======== Data for review

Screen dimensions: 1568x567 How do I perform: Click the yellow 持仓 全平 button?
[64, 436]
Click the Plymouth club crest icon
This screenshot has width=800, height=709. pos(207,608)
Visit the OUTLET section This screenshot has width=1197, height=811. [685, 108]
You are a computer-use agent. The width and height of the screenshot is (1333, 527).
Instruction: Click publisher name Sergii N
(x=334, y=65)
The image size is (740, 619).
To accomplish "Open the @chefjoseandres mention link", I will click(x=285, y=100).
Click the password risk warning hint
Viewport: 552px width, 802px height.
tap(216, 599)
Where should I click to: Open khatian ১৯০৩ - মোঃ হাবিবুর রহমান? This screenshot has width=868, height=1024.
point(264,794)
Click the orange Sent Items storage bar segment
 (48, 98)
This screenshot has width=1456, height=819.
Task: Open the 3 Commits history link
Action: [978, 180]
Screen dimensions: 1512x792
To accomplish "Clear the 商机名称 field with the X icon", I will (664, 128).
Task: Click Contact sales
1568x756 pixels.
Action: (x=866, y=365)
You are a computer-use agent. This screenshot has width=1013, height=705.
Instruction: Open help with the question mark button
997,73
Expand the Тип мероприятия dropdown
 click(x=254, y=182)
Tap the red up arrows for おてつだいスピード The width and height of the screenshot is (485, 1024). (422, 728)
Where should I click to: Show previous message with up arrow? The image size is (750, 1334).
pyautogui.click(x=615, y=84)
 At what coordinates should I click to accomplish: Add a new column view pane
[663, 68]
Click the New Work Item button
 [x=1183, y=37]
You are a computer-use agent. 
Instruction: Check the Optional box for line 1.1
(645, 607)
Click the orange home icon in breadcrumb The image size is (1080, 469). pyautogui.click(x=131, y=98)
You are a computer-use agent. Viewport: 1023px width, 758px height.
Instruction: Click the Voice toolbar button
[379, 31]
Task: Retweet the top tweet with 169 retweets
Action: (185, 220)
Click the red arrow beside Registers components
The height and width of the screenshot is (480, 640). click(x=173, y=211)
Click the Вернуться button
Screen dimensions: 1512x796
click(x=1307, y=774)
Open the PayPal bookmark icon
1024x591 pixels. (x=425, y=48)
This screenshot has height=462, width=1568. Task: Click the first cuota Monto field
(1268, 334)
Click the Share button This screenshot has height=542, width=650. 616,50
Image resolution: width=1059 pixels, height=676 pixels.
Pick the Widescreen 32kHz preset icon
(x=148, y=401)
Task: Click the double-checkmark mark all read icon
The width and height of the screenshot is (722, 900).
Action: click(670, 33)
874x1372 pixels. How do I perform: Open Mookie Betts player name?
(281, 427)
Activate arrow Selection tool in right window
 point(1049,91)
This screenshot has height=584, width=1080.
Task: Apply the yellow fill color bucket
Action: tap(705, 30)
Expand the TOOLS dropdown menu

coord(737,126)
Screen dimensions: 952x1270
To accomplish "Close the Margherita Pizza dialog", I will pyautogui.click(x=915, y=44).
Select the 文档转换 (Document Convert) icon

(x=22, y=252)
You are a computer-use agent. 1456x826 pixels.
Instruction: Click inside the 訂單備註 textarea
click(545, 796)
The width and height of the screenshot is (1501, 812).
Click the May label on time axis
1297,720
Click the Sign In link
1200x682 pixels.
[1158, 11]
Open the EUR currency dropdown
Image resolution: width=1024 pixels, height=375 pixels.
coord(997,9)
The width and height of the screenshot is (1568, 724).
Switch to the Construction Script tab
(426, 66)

================

» Task prompt
Repeat all of the records above exactly as written.

» The answer
Screen dimensions: 1568x567 How do I perform: Click the yellow 持仓 全平 button?
[64, 436]
Click the Plymouth club crest icon
This screenshot has width=800, height=709. pos(207,608)
Visit the OUTLET section This screenshot has width=1197, height=811. [685, 108]
You are a computer-use agent. The width and height of the screenshot is (1333, 527).
Instruction: Click publisher name Sergii N
(x=334, y=65)
The image size is (740, 619).
To accomplish "Open the @chefjoseandres mention link", I will click(x=285, y=100).
Click the password risk warning hint
Viewport: 552px width, 802px height.
tap(216, 599)
Where should I click to: Open khatian ১৯০৩ - মোঃ হাবিবুর রহমান? This screenshot has width=868, height=1024.
point(264,794)
Click the orange Sent Items storage bar segment
 (48, 98)
This screenshot has width=1456, height=819.
Task: Open the 3 Commits history link
Action: [978, 180]
Screen dimensions: 1512x792
To accomplish "Clear the 商机名称 field with the X icon", I will (664, 128).
Task: Click Contact sales
1568x756 pixels.
Action: (x=866, y=365)
You are a computer-use agent. This screenshot has width=1013, height=705.
Instruction: Open help with the question mark button
997,73
Expand the Тип мероприятия dropdown
 click(x=254, y=182)
Tap the red up arrows for おてつだいスピード The width and height of the screenshot is (485, 1024). (422, 728)
Where should I click to: Show previous message with up arrow? The image size is (750, 1334).
pyautogui.click(x=615, y=84)
 At what coordinates should I click to accomplish: Add a new column view pane
[663, 68]
Click the New Work Item button
 [x=1183, y=37]
You are a computer-use agent. 
Instruction: Check the Optional box for line 1.1
(645, 607)
Click the orange home icon in breadcrumb The image size is (1080, 469). pyautogui.click(x=131, y=98)
You are a computer-use agent. Viewport: 1023px width, 758px height.
Instruction: Click the Voice toolbar button
[379, 31]
Task: Retweet the top tweet with 169 retweets
Action: (185, 220)
Click the red arrow beside Registers components
The height and width of the screenshot is (480, 640). click(x=173, y=211)
Click the Вернуться button
Screen dimensions: 1512x796
click(x=1307, y=774)
Open the PayPal bookmark icon
1024x591 pixels. (x=425, y=48)
This screenshot has height=462, width=1568. Task: Click the first cuota Monto field
(1268, 334)
Click the Share button This screenshot has height=542, width=650. 616,50
Image resolution: width=1059 pixels, height=676 pixels.
Pick the Widescreen 32kHz preset icon
(x=148, y=401)
Task: Click the double-checkmark mark all read icon
The width and height of the screenshot is (722, 900).
Action: click(670, 33)
874x1372 pixels. How do I perform: Open Mookie Betts player name?
(281, 427)
Activate arrow Selection tool in right window
 point(1049,91)
This screenshot has height=584, width=1080.
Task: Apply the yellow fill color bucket
Action: tap(705, 30)
Expand the TOOLS dropdown menu

coord(737,126)
Screen dimensions: 952x1270
To accomplish "Close the Margherita Pizza dialog", I will pyautogui.click(x=915, y=44).
Select the 文档转换 (Document Convert) icon

(x=22, y=252)
You are a computer-use agent. 1456x826 pixels.
Instruction: Click inside the 訂單備註 textarea
click(545, 796)
The width and height of the screenshot is (1501, 812).
Click the May label on time axis
1297,720
Click the Sign In link
1200x682 pixels.
[1158, 11]
Open the EUR currency dropdown
Image resolution: width=1024 pixels, height=375 pixels.
coord(997,9)
The width and height of the screenshot is (1568, 724).
Switch to the Construction Script tab
(426, 66)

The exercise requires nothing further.